If services inflation simply continues as it has, and goods inflation rises above the 0% level where it’s been for years, we should expect higher total inflation. But there’s reason to think services inflation will accelerate even more.
Buying services really means you’re buying some type of labor.
- In a restaurant, the food itself costs something, as does the building. But a large part of the bill, maybe most of it, is wages and tips for the cooks, bartenders, and waitstaff.
- In a hair salon or physician’s office, you pay mostly for professional time and skill. There is a close connection between services inflation and wage inflation.
Now look at what happened since last year.

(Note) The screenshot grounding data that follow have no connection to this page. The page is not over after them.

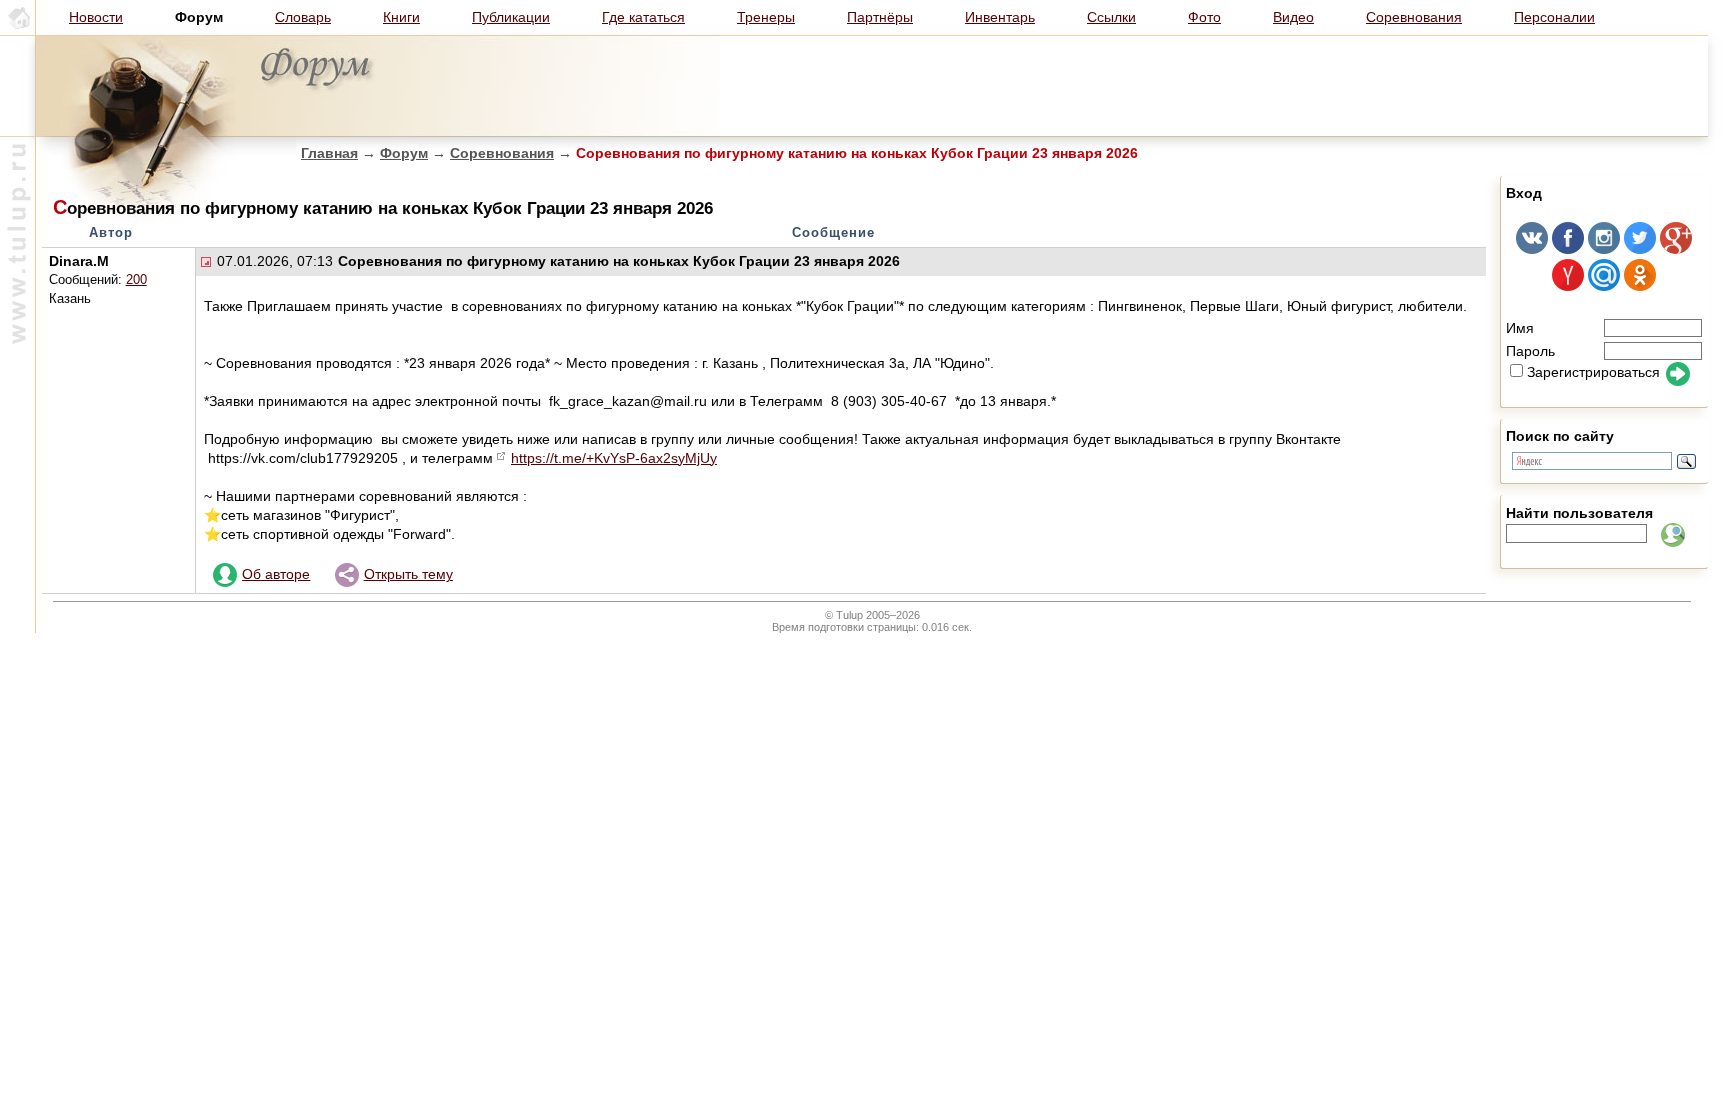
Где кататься (643, 17)
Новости (96, 17)
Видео (1293, 17)
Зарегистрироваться (1593, 372)
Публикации (511, 17)
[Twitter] (1640, 249)
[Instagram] (1604, 249)
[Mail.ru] (1604, 286)
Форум (404, 153)
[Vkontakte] (1532, 249)
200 (136, 280)
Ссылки (1111, 17)
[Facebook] (1568, 249)
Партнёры (880, 17)
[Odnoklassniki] (1640, 286)
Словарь (303, 17)
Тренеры (766, 17)
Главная (329, 153)
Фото (1204, 17)
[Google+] (1676, 249)
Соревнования (1414, 17)
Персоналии (1554, 17)
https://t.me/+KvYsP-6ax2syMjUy (614, 458)
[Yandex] (1568, 286)
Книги (401, 17)
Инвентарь (1000, 17)
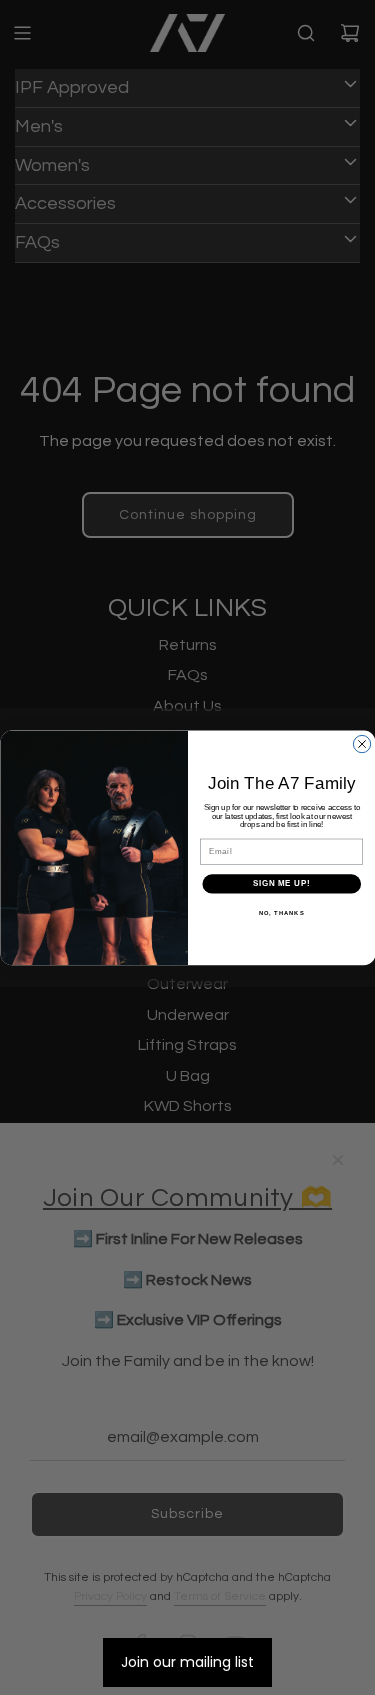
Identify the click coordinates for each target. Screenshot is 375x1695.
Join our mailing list (187, 1662)
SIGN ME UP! (281, 884)
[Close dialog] (361, 743)
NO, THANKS (281, 912)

The pandemic and its associated restrictions hit the service sector like a neutron bomb. The US government acted, appropriately, to help the millions rendered suddenly jobless. But as often happens, their methods weren’t targeted well. This, combined with the new hazards and hassles of in-person work during a pandemic, reduced the labor supply.
With the recovery now underway, employers need workers again and often have to pay higher wages to get them. That means even more service inflation, on top of the prior 2.8%+ annual growth.
Add in new goods inflation, and Peter doesn’t see how we could avoid a new inflationary cycle. The question is, how long will it last?
It looks like we are about to find out.